▸ **Task data**
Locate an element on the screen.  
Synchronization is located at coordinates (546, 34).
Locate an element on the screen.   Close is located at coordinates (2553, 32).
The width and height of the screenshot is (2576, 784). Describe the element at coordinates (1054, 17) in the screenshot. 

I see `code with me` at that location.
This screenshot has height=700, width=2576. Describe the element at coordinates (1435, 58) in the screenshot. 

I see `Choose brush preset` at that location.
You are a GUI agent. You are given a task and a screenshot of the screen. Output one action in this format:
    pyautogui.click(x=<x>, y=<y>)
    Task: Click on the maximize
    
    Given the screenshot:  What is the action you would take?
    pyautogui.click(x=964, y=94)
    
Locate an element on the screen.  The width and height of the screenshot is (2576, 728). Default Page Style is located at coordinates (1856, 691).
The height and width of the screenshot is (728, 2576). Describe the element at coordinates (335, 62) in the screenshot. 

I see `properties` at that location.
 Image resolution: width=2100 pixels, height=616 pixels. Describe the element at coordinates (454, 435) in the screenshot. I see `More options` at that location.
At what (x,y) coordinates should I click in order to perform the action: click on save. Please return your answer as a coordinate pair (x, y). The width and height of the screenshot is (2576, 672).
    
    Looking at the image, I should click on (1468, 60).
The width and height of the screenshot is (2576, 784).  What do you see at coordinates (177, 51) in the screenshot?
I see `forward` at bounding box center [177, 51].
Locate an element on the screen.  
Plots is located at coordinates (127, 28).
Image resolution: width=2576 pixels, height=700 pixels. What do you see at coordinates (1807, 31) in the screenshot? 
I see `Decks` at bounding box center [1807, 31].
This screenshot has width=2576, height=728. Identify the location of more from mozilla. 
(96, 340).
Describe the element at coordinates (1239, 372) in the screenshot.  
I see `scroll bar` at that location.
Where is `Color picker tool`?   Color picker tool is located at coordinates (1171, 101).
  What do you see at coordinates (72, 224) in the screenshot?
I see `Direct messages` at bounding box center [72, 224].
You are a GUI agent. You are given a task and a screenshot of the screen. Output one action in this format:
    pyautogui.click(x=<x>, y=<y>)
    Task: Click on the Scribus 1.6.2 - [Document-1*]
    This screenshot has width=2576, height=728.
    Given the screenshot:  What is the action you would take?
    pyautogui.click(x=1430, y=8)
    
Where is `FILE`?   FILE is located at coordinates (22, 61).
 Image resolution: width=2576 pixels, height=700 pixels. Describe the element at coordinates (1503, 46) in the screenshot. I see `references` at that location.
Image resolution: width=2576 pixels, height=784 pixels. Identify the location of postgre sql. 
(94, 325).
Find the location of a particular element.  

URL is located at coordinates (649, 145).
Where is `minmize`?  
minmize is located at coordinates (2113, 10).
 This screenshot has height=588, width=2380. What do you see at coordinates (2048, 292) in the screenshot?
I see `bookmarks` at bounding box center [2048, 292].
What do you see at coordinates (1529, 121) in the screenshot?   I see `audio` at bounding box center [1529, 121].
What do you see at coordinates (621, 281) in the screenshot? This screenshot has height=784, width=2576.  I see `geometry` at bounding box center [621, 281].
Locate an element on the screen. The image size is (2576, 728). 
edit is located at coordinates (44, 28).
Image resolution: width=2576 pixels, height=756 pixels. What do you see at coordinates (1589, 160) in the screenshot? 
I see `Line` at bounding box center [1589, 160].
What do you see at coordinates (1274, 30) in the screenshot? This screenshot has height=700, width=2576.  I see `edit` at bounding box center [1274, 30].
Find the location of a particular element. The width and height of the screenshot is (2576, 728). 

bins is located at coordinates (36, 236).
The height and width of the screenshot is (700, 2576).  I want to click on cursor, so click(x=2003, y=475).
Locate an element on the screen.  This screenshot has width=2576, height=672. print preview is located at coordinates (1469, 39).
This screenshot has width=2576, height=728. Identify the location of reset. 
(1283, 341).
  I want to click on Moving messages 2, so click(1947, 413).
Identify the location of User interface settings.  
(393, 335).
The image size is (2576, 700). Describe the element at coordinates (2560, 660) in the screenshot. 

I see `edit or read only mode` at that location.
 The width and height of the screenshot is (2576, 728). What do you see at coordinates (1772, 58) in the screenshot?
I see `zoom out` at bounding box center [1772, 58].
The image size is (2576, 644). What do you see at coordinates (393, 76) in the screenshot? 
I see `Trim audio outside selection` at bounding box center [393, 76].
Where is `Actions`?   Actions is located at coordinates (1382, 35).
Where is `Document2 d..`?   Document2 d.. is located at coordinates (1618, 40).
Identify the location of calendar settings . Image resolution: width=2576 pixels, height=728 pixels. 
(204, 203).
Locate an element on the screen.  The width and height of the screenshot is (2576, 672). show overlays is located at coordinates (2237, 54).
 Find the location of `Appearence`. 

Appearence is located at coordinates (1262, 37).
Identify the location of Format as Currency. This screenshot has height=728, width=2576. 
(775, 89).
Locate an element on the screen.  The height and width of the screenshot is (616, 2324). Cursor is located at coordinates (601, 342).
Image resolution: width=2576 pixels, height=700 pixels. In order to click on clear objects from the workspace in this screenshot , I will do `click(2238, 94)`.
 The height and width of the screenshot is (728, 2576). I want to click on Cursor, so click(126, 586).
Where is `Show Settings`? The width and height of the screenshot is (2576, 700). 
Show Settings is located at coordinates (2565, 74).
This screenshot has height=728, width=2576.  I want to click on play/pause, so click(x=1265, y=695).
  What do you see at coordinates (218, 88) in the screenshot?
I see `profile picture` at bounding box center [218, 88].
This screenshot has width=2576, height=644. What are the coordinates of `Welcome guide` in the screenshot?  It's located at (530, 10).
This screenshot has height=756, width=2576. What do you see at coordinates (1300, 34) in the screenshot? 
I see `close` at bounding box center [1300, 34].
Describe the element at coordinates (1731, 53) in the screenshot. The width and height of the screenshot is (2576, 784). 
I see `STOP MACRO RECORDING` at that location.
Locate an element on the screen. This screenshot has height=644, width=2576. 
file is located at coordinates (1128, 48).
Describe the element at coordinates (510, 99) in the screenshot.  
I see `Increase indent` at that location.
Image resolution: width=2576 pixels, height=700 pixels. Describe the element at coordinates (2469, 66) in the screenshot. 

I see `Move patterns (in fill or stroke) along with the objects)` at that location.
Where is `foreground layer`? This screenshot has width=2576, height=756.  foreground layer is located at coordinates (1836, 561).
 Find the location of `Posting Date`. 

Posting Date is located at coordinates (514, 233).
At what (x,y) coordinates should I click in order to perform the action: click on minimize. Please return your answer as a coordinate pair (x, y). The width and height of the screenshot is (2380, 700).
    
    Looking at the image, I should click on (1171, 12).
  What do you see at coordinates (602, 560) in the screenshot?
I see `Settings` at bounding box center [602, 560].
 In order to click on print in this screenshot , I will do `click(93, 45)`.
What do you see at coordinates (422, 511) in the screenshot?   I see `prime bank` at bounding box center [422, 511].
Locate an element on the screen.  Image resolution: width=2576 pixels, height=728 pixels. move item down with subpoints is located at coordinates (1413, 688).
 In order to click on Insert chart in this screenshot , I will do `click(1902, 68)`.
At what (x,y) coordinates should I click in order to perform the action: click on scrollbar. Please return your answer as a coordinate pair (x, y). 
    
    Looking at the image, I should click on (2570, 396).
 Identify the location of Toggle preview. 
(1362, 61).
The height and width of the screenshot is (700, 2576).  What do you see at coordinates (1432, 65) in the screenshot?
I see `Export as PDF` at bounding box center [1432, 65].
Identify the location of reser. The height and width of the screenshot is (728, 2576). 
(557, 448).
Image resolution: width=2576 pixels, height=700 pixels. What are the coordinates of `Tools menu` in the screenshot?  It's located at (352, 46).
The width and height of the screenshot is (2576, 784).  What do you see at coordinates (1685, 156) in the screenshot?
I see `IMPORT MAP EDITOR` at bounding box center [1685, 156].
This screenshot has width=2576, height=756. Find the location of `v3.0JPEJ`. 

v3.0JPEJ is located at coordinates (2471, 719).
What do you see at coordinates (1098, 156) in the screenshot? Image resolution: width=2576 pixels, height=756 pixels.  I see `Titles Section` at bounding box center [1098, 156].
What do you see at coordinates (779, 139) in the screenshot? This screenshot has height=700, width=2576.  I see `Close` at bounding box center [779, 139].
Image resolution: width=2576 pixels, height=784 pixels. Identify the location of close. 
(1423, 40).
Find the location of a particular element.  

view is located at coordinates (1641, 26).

▸ **What to work on**
Please swap "Tools menu" for "Edit menu" in the part that opens with the line containing "Image resolution: width=2576 pixels, height=700 pixels. What are" and closes with the line containing "v3.0JPEJ is located", and give back only those lines with everything else unchanged.

▸ **Problem solution**
Image resolution: width=2576 pixels, height=700 pixels. What are the coordinates of `Edit menu` in the screenshot?  It's located at (352, 46).
The width and height of the screenshot is (2576, 784).  What do you see at coordinates (1685, 156) in the screenshot?
I see `IMPORT MAP EDITOR` at bounding box center [1685, 156].
This screenshot has width=2576, height=756. Find the location of `v3.0JPEJ`. 

v3.0JPEJ is located at coordinates (2471, 719).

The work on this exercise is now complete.